# ОТРЫВОК ТЕКСТА
/---
И одиночество человеку невыносимо, и себе подобных он часто любить не в силах, особенно не выносит их большую концентрацию на единице обозримой площади.
В двух часах на пароме от портового города Сплит лежит остров Вис — югославская военно-морская база, закрытая территория до 1989 года. По сей день – земля, почти необитаемая. Два населенных пункта: одноименный Вис на востоке, куда приходит паром, и Комижа на западе. Между ними — серпантин, с которого открываются потрясающие виды. Сегодня — это Хорватия, в прошлом — Далмация, Древняя Греция, Рим, Венеция, Австрия, Югославия. Все они, уходя, позаботились оставить о себе память.
Далмация – территория иллирийских племен.
Греция, эллинская культура — оливки, оливковое масло, щедро налитое в веера сыра и соленых сардин. Гены юношей с несвойственными южанам светлыми шелковыми кудрями, с утонченными чертами лица, с врожденными аристократическими манерами — они словно созданы лишь для неги, но только не для ручного труда. Они – будто возродившиеся через многие поколения эфебы, которых изображали древнегреческие скульпторы, которых воспевали античные философы, включая самого Сократа. Они подобны юноше, которого однажды выкрал главный и самый сильный из богов-олимпийцев Юпитер, обернувшись орлом. Их красота пугает и неуместна, как неуместны среди хорватских сосен, оливок и лимонных деревьев искусственно высаженные рядки пальм.
Рим — виноградники, вино, много вина…
Венеция — узкие, неровные, залитые тенью, как водой улочки, приводящие в восторг балконы и лестницы, белье на веревках, мужской гомон за утренней чашкой кофе на провинциальной площади с видом на пристань катеров и сияющий морской простор.
Австрия — несколько выпусков газеты «Kurier» по соседству с пожелтевшим русским «Кроссвордистом» в корзине с публицистикой у маленького супермаркета.
Югославия — вилла Тито, пустующие дома.
Комижа сравнима с жемчужиной среди хорватских колких камешков, но не с морской — гладкой, полной, породистой, холодной. Она, как речная, — мелкая, с бороздками, душевная.
\---
# ПИСЬМЕННОЕ ЗАДАНИЕ 1
До какого года остров Вис был закрытой территорией, согласно тексту об острове Вис?
# ПИСЬМЕННОЕ ЗАДАНИЕ 2
Продолжите текст об острове Вис, начав сразу после его последнего предложения.

# ИСХОДНЫЕ ДАННЫЕ
/---
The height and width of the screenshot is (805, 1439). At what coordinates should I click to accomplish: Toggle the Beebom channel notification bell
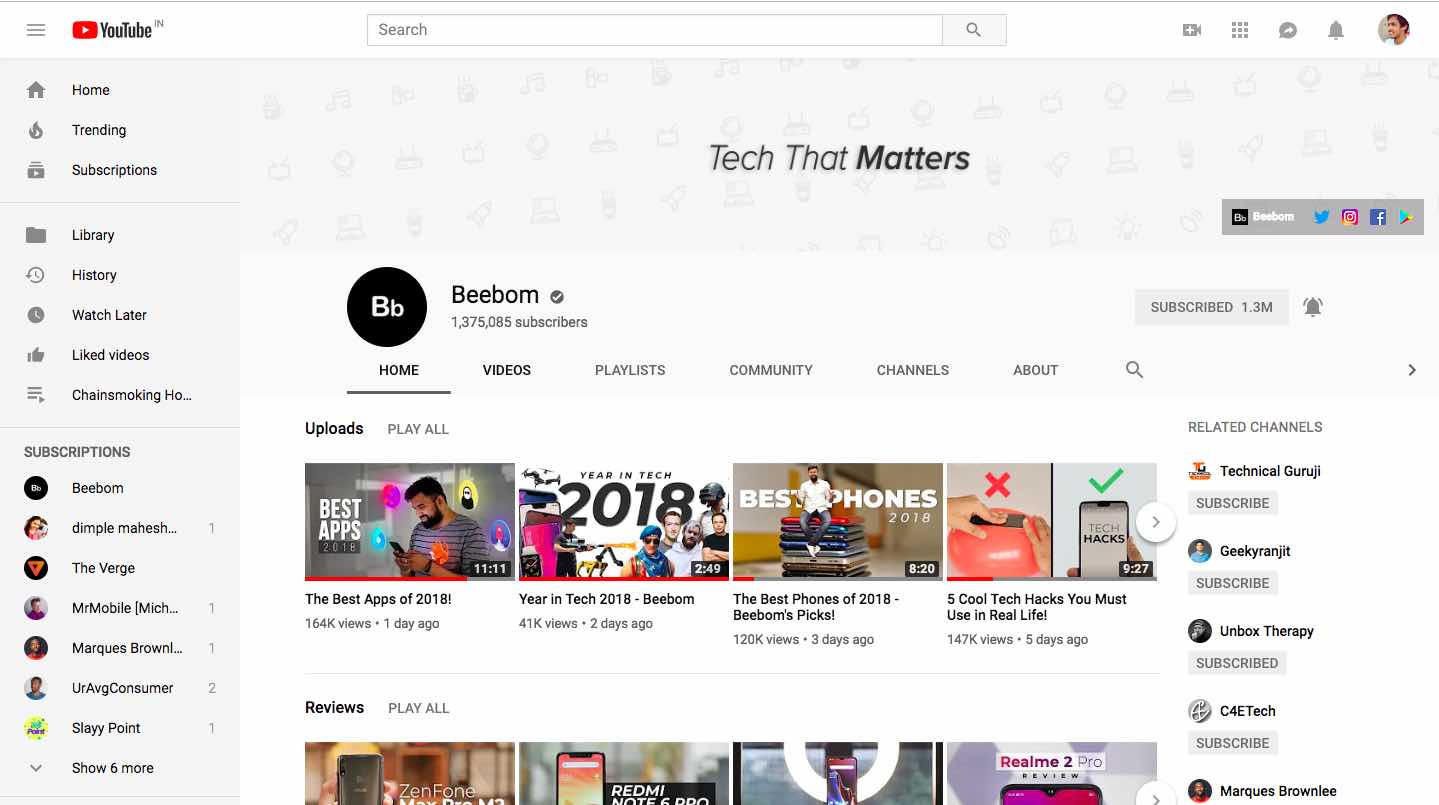tap(1313, 307)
\---
# ПИСЬМЕННЫЙ ОТВЕТ 1
До 1989 года.

# ПИСЬМЕННЫЙ ОТВЕТ 2
Море — чистое, бирюзово-синее, прохладное и от этого — отстранённое. Пляжи — уютные, с гладкими камешками, укутаны в запах сосен и треск цикад. Пинии — замершие под лучами, непалящими, прикрытыми тонкими облаками. Укоренившиеся с пейзажем дома и в просветах между ними пьянящие цвета и ароматы моря, игра солнца и теней, белые треугольники парусов. Редкий, досужий, приезжий человек, не потерявший способности восторгаться стихией, покоренный ее красотой.
На площади, возле катеров, за прилавками – в основном угловатые, с крупными нездоровыми зубами лица. Два из них запечатлеваются в памяти — старого, похоже, выжившего из ума рыбака и чистильщицы рыбы. Чистильщица могла бы претендовать стать моделью Вермеера, подобно его знаменитой «Молочнице», хранимой в настоящее время в Рейксмузеуме в Амстердаме. Сколько ей лет – 40, 50, 60? Да и помнит ли она сама, и позволяет ли ее жизнь задаваться подобными вопросами? Ее серые волосы коротко подстрижены, но видно, что очень давно, на ней – выгоревшая, бывшая когда-то черной, футболка с изображением женского лица, слишком красивого и слишком белого на фоне ее лица. Кусок клеенки, служит одновременно фартуком и юбкой. Резиновые сапоги, посверкивающие рыбьей чешуей, могли бы конкурировать с периодически входящими в моду сапогами со стразами.
«Рыбу почистить? Десет куна», — предлагает она. Глаза лукавые, рот с плохими темными зубами, в верхнем ряду – вставной, яркий, пожелтевший от времени латунный зуб. Одновременно притягивая и отталкивая взгляд, он выглядит так же нелепо, как если бы был золотым. Разделывает рыбу чистильщица с удовольствием, приоткрыв рот. Рука проводит по чешуе — и на ее сапогах свежий блеск. Внутренности выбрасывает в воду, на них налетает стая мелких голодных рыб. Тут же похаживают, выгибая спины, два тощих кота, готовясь к стремительному прыжку за выброшенными рыбьими потрохами и чернильной массой от кальмаров. В глазах чистильщицы загорелись радостные, благодарные огоньки — вместо причитающихся десяти кун она получила двенадцать! При курсе 7 с небольшим кун за 1 евро — приличная надбавка.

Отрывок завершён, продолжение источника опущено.